I am honored to have been asked to speak here today about our friend, Kevin Concannon. I — and all of us at FRAC and in the advocacy community — have deep respect and affection for Kevin. Throughout his seven-and-a-half years as Under Secretary, Kevin has been a tireless and effective champion for struggling people in this country and for the programs that are so essential to them. He approaches this work with a total commitment to meeting people’s needs, with integrity, straightforwardness, great energy (constantly traveling to meet with beneficiaries, advocates, and providers as well as state agencies), and a robust sense of humor. As someone from an advocacy group, I always appreciate Kevin’s openness to listening to those of us whose job is to advocate in strong and occasionally — though this may be hard to believe — even annoying ways.

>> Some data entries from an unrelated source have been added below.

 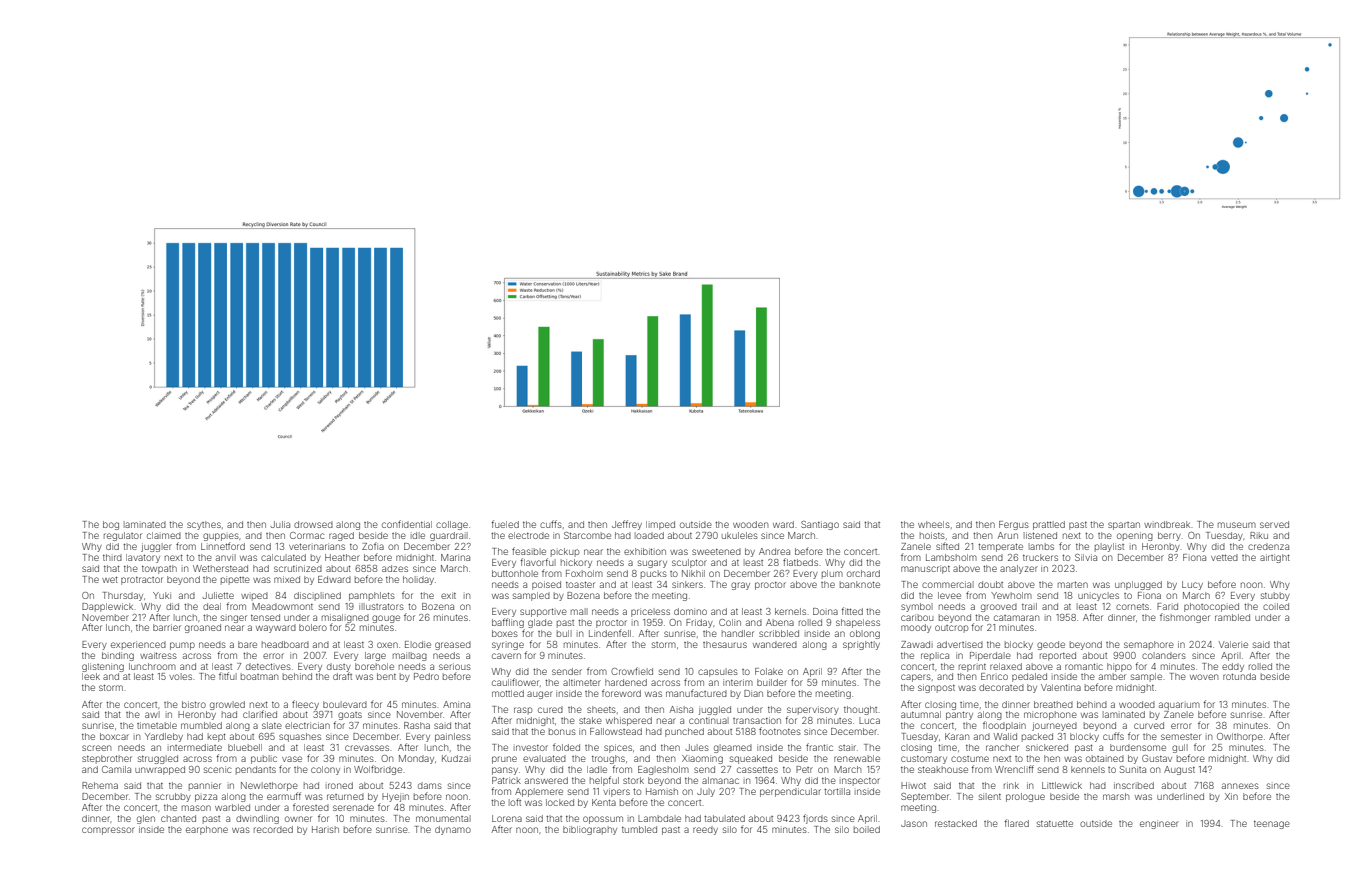 What do you see at coordinates (540, 695) in the screenshot?
I see `auger` at bounding box center [540, 695].
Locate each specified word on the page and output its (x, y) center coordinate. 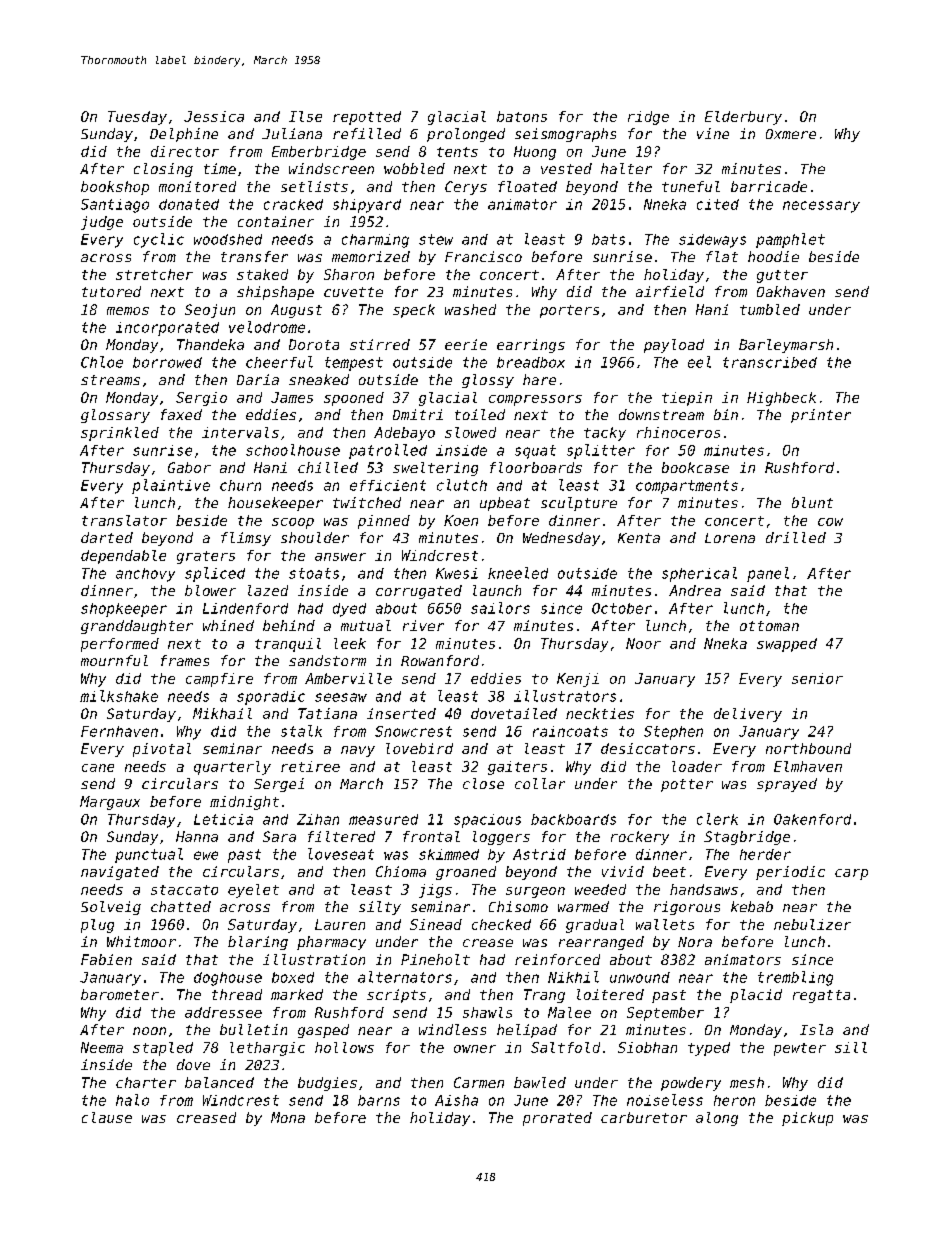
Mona (288, 1117)
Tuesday (137, 118)
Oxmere (791, 134)
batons (522, 116)
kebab (752, 906)
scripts (396, 996)
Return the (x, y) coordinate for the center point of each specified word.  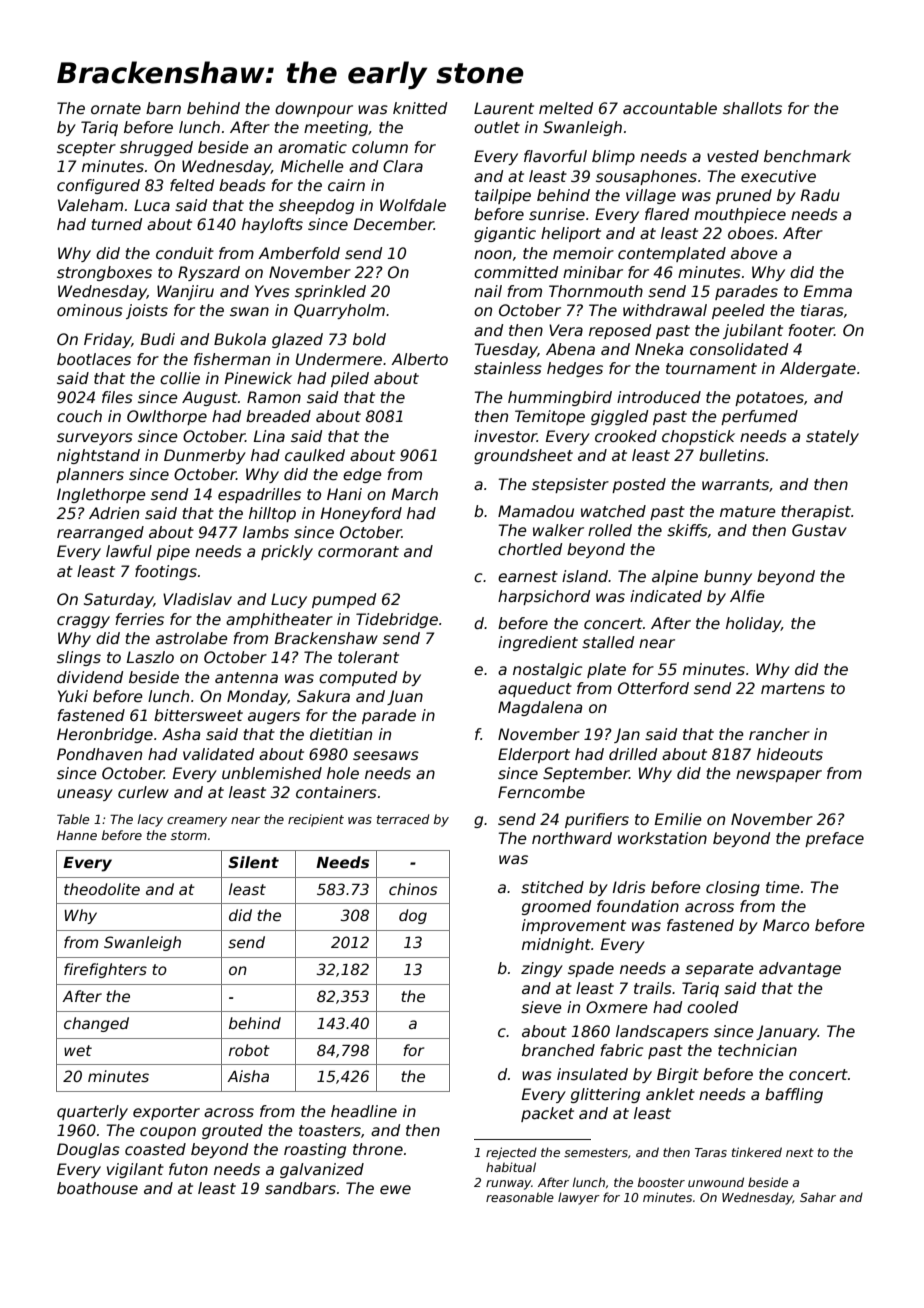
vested (733, 156)
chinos (413, 889)
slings (79, 658)
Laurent (504, 108)
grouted (232, 1131)
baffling (794, 1095)
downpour (314, 109)
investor (505, 436)
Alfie (747, 596)
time (783, 887)
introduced (659, 397)
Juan (405, 697)
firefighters (105, 970)
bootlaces (94, 359)
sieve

Kevin has many important accomplishments at USDA — those of you from FNS can enumerate them much more thoroughly than I can. Rather than try to review them, I want to focus on one key set of events, and that is the response to the Great Recession.
Kevin took office at a time when millions of Americans had lost their jobs over a period of just a few months and, when he started in July 2009, hundreds of thousands of additional jobs were still being eliminated every month.

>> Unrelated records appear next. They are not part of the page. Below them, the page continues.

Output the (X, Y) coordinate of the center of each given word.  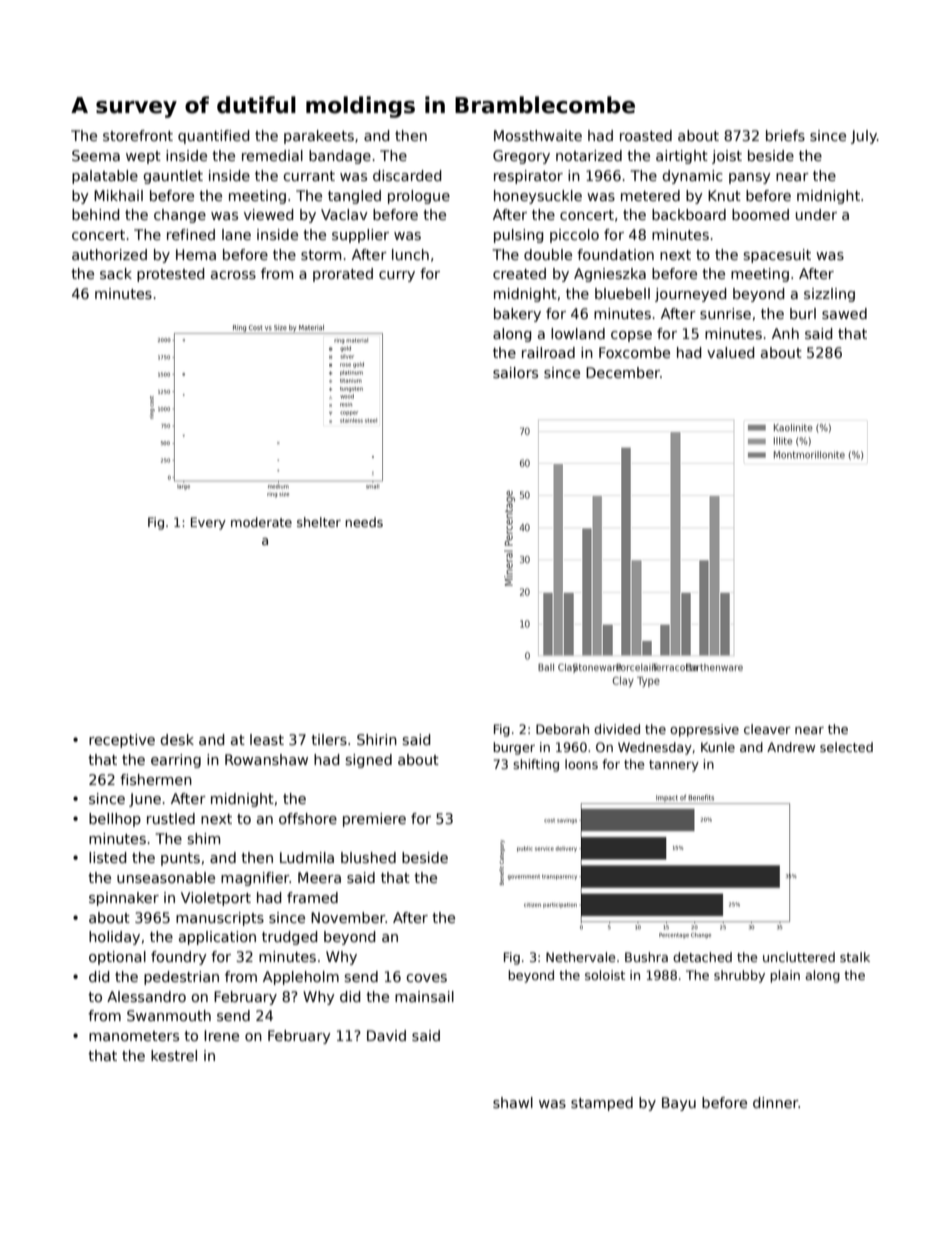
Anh (785, 333)
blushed (368, 857)
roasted (646, 135)
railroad (548, 352)
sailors (515, 372)
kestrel (174, 1055)
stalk (855, 957)
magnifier (255, 879)
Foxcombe (634, 352)
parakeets (319, 137)
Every (208, 523)
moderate (261, 522)
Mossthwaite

It was the most cataclysmic economic event since the 1930s.
As Jason Furman, chair of The Council of Economic Advisers, said in an exit memo: “By a number of measures — including household wealth [and] employment … the first year of the Great Recession … saw declines that were as large as or larger than at the outset of the Great Depression in 1929-30.”
I think our memories may already be fading as to how terrible and scary the situation was when Kevin took office. But it is crucial that we not forget what a huge difference the surge in Supplement Nutrition Assistance Program (SNAP) coverage and benefits, and the surge in other nutrition programs, made to the tens of millions harmed by the recession, as well as the difference the programs made to the economy and country as a whole.
With leadership from key members of Congress, President Obama, Secretary Vilsack, and Kevin, the nutrition programs responded quickly, effectively, and massively. This required heroic effort from Kevin and USDA. The number of people receiving SNAP, for example, rose from 27 million in an average month in FY 2008 to 44 million three years later. Benefits were increased, rules regarding able-bodied adults without dependents (ABAWD) rules relaxed, outreach increased and states were urged to — and helped to — improve access and eligibility. The result was profoundly positive.
This was totally different from the early years of the Depression. By 1931–32, hunger marches and small food riots were common throughout the nation.
In 2009, 2010, 2011, and beyond, by contrast, millions more people were helped by SNAP, school meals, and other programs. There was great pain in the nation, but magnitudes less than in the Depression. Much of the difference is due to FNS and to Kevin Concannon, and for that all Americans should be profoundly grateful.
I am honored to be able to thank you today, Kevin, and tell you how much all of us admire you.